A large quantity of the breached data was encrypted, and the investigation performed by third parties employed by Marriott uncovered no evidence that the attackers gained access to the decryption key for this data. However, the amount of unencrypted data (including passport data) makes this a significant breach despite the fact that most of the payment card and passport information was properly protected.


Timeline of the breach

Beyond the scope of the breach itself, this incident is also distinguished by how it was managed by Marriott. The investigation stretched over three months, with new data about the impacts being discovered throughout the process. In this section, we’ll explore some of the major milestones within the breach process.

  • July 2014: Hackers penetrate Starwood systems
  • September 23, 2016: Marriott officially completes acquisition of Starwood
  • September 7, 2018: Accenture, a contractor managing the Starwood database for Marriott, becomes aware of the breach due to an alert regarding an unusual SQL query
  • September 8, 2018: Accenture notifies Marriott of the breach
  • September 10, 2018: Marriott hires third-party investigators to determine the scope of the breach
  • September 17, 2018: Investigators discover a remote access Trojan (RAT) on Starwood systems
  • October 2018: Mimikatz, a tool commonly used to extract passwords from computers, is discovered on Starwood systems
  • November 2018: Investigators find that a hacker has been present since at least July 2014
  • November 13, 2018: Two encrypted, compressed files are found to have been previously deleted from the system
  • November 19, 2018: Files are decrypted and prove to include the breached data
  • November 26 and 26, 2018: Two other tables from the Starwood Guest Reservation Database were found to be copied in 2015/2016, but the files could not be recovered or proven to be stolen
  • November 29, 2018: Marriott informs the FBI, data security regulators, credit card companies and other government bodies of the breach

Lessons learned

The scope of the Marriott breach makes it the organization responsible for the second-largest breach in history (behind Yahoo). A deep dive into the details of the breach and how it was handled reveal several important takeaways for Marriott and other organizations collecting and storing large amounts of sensitive data.


From initial discovery to the end, the Marriott breach investigation took approximately three months to complete — a large part of which is probably due to the amount of effort required to search through over four years of log data. In the end, Marriott reported costs of the incident at about $72 million, of which $71 million was covered by insurance.
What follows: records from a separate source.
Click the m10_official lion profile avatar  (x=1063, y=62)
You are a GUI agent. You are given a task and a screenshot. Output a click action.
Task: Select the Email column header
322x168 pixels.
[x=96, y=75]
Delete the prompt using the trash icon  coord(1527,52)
The fact that Marriott was only forced to pay a small percentage of the costs of the breach out of pocket demonstrates the value of cyber-insurance to large businesses. However, Marriott has stated that it anticipates cyber-insurance becoming too expensive or unavailable in the future.

Data and network security

A large portion of the impact of the breach was caused by poor data management policies at Starwood and Marriott. The compromised data included 5.25 million unencrypted passport numbers and, potentially, unencrypted credit card data for several thousand users. The sensitivity of this data means that it should have been stored only in an encrypted format. Marriott now plans to store passport data in an encrypted format and is considering storing the data at each location to minimize the impact of a breach of any one system.

In March 2019, Arne Sorenson, CEO of Marriott, testified before the Senate Committee on Homeland Security & Governmental Affairs Permanent Subcommittee on Investigations. His testimony stated that after the Starwood breach, they were deploying several additional protections on the Starwood and Marriott networks.
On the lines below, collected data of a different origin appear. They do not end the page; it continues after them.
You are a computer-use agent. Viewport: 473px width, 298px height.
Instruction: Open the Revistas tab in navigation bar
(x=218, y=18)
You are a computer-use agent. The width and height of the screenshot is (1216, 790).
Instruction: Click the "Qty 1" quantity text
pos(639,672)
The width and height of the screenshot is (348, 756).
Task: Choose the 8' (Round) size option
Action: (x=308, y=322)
In the aftermath of the incident, endpoint protection solutions were deployed to 70,000 devices on the Starwood network, and deployment has been accelerated to an additional 200,000 devices on both networks. Marriott has also implemented IP whitelisting for the affected database and is implementing network segmentation to protect sensitive data.
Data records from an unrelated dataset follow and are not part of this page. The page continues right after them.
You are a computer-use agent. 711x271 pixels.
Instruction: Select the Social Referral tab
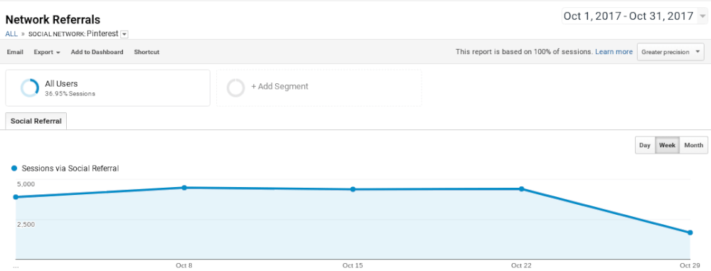click(x=36, y=121)
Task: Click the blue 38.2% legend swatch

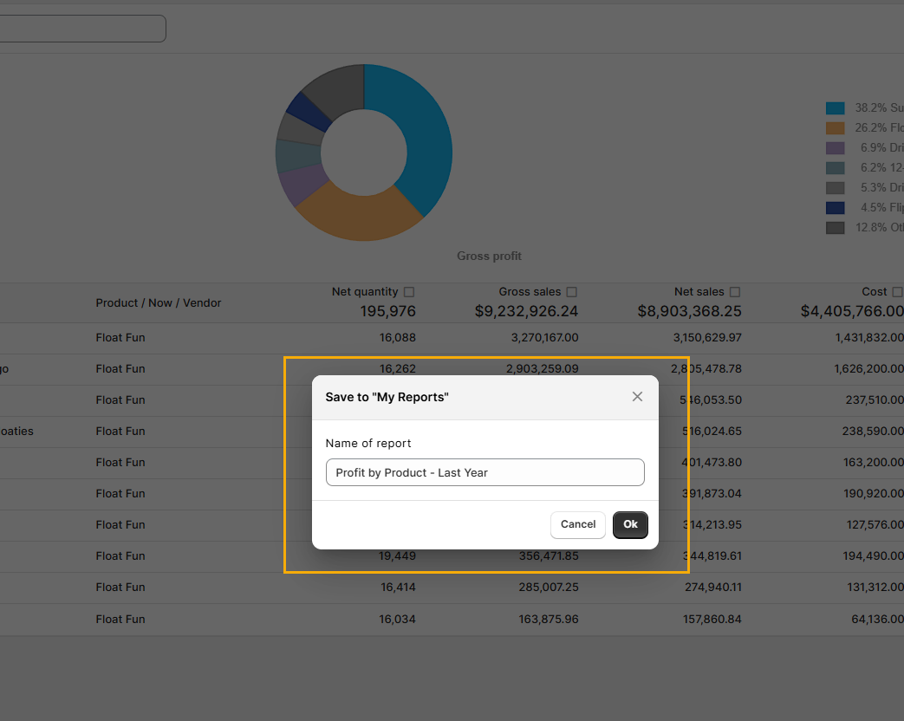Action: [x=835, y=108]
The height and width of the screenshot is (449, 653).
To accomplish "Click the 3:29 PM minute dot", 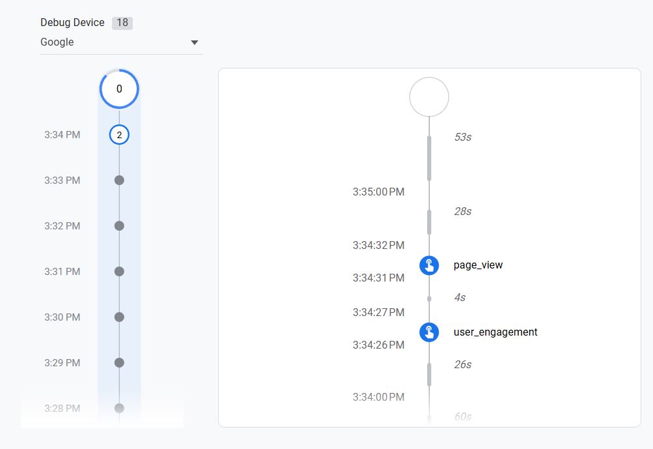I will pos(119,363).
While these are excellent steps to take, they should already have been in place on the Starwood and Marriott networks prior to the breach. Network segmentation is required for compliance with PCI-DSS, the standard that governs organizations collecting and storing payment card information. A significant takeaway for Marriott from the breach is the importance of compliance with such standards.

M&A due diligence

Marriott was not responsible for Starwood systems during many of the stages of the Starwood breach. Marriott only acquired Starwood after the hackers had access and may have exfiltrated some data. Marriott also had limited or no visibility into Starwood’s systems before the acquisition was completed (as the two organizations were competitors). However, they were responsible for anything that happened once they took control.

One of the primary arguments that Marriott gave for the acquisition of Starwood was the cost savings associated with merging the two companies. These savings included numerous layoffs, likely including network security positions within Starwood’s organization. The loss of these workers, who were the most knowledgeable regarding the details of Starwood’s network, may have negatively impacted their ability to identify and address the vulnerabilities in the Starwood network.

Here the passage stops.